== THE PROBLEM ==
In the records that follow, the lines from the one containing "Click the padlock icon for Конфиденциальность" to the one containing "1080x1025 pixels. At", inclusive, are to be given again exactly.

== PROVIDED RECORDS ==
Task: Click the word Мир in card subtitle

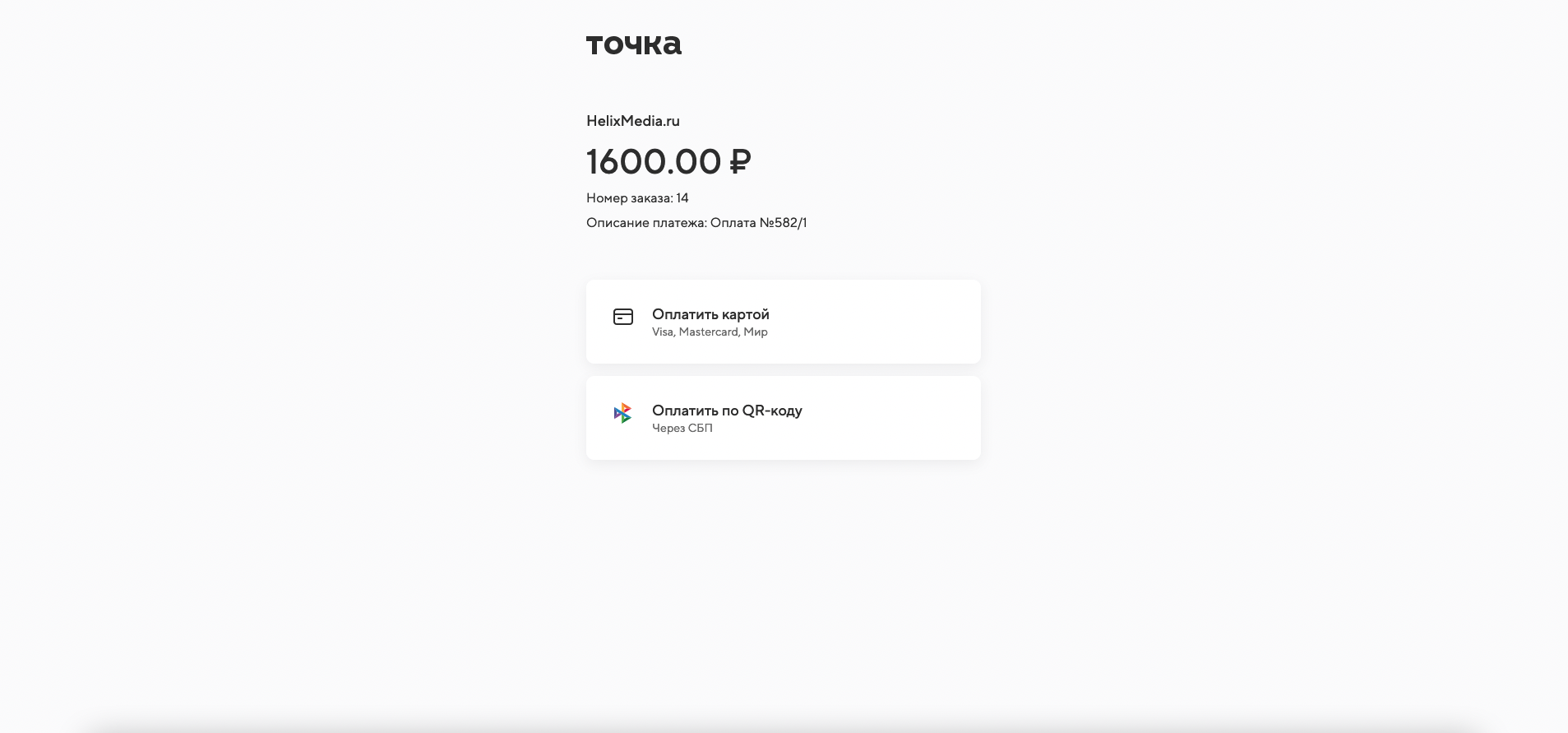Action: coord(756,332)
==
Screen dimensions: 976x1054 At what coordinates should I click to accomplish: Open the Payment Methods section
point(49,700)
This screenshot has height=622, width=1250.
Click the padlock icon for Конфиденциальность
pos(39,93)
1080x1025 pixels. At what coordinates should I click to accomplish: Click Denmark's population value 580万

== ANSWER TO THE PROBLEM ==
Click the padlock icon for Конфиденциальность
pos(39,93)
1080x1025 pixels. At what coordinates should I click to accomplish: Click Denmark's population value 580万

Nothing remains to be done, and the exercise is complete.